Probabilistic Forecast

Probabilistic Forecast

Sharing a compilation of 14 insights from Troy Magennis' workshop yesterday in Sydney. Technical insights from courses and conferences I usually share on twitter. If you are interested, you can follow me on https://twitter.com/marciosete

When forecasting, the sampling data needs to be carefully thought. You don’t want as much data points as possible. You want the ones that better describe the possible future in the current situation.
In forecasting, the most important thing is not the maths and how you communicate it
When choosing a sampling dataset for forecasting, highlight the outliers that might create distortion and ask the ones interested in the forecast to decide, consciously, if they should be considered or not.
When forecasting, you need to consider the "backlog split rate" - rate in which your PBIs will be broken down.
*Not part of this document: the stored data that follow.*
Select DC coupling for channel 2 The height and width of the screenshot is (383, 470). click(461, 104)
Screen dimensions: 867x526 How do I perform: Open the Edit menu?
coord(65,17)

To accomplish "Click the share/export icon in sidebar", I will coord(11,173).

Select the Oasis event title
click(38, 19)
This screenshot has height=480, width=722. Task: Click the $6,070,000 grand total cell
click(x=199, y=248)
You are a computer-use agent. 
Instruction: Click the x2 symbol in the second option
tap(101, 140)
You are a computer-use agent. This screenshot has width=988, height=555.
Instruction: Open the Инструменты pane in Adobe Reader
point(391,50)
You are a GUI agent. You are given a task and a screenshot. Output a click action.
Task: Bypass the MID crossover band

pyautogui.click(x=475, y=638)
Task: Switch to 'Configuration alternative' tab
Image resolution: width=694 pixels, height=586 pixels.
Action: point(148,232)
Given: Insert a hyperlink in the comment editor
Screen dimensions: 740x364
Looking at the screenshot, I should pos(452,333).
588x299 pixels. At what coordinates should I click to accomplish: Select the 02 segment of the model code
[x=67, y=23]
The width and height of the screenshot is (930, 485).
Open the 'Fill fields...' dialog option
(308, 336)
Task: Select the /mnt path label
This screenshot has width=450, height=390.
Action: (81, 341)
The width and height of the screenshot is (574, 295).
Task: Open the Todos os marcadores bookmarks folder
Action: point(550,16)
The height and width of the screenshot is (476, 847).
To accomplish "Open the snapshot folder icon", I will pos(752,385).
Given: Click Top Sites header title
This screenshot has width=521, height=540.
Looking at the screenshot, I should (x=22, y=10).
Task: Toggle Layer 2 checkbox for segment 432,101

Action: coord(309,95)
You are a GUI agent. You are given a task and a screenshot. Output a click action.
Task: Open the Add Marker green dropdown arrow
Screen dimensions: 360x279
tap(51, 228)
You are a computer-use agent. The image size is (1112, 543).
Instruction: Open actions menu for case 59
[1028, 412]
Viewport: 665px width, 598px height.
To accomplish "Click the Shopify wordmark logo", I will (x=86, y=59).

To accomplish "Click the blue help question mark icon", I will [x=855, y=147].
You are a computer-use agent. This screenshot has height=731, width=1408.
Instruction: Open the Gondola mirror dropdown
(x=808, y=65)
Reason being is that your completed work is already split (obviously), but your backlog is not. The observed split rate varies between 1 to 3.
A forecast is meant to give you an early indication that your assumptions are/aren’t holding true. If your actuals are outside of the forecast, you need to review your assumptions. Forecasts are not meant to be set on stone, rather its a "live organism"
Instead of giving a date when the work will be done, ask for a desired date and tell how much work is likely to get done by that date. e.g 30/11, 30/12, 30/01. See how much work is likely to be completed by each date and decide which one is more appropriated.
General sample count advice: Minimum sample count is 5; Acceptable sample count is 7; Good sample count is 11; Diminishing return after 30
Two big sources of variability in software are the amount of work and the delivery rate. More often then you could ever imagine these are misunderstood and neglected, specially the variation on volume of work.
When using historical data to forecast, to understand the quality of your sampling data, divide it into 2/3 random groups, run the forecast and compare the results. Variability bellow 25% is good, below 10% is great. That gives you the "sample data stability"
Story points have been proved not to be a good predictor. Learn how to break your work in a way that's just "small enough" and from there just use counts. Focus on spotting a change in distribution instead of spotting a change in magnitude.
Cost of delay that works when consultants leave: Do a fast classification of what people know for sure is high and low. Take them out. Take what has a moderate COD and do a quick qualitative analysis. Eventually do a quantitative analysis for the top ones.
Ask your team: What could prevent us to go live? What could blow up and give us unplanned work? Treat them as real risks! Make them 0% or 100% asap. Don't leave risks at 30% forever and don’t leave risks to someone else to manage. That makes us look stupid.
Forecasts done properly are probabilistic and take in consideration start date, backlog growth (split rate), delivery rate, dependencies, risks and prioritisation (cost of delay). Also, make sure to keep all your assumptions in one single place/view.
5 Basic Metric Rules: 1) Respect individual safety 2) Show trends 3) Compare data in context 4) Show the unusual clearly 5 ) be balanced - avoid over focusing. The four balancing pillars are usually: Quality, Productivity, Predictability, and Responsiveness.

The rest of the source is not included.